— start Given data —
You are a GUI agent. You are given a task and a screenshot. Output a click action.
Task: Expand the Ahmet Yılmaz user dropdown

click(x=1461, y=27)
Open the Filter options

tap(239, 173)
— end Given data —
Problem to solve:
Recast the data above as a JSON array of strings, with one string per line and blank lines omitted.

Problem solution:
[
  "You are a GUI agent. You are given a task and a screenshot. Output a click action.",
  "Task: Expand the Ahmet Yılmaz user dropdown",
  "click(x=1461, y=27)",
  "Open the Filter options",
  "tap(239, 173)"
]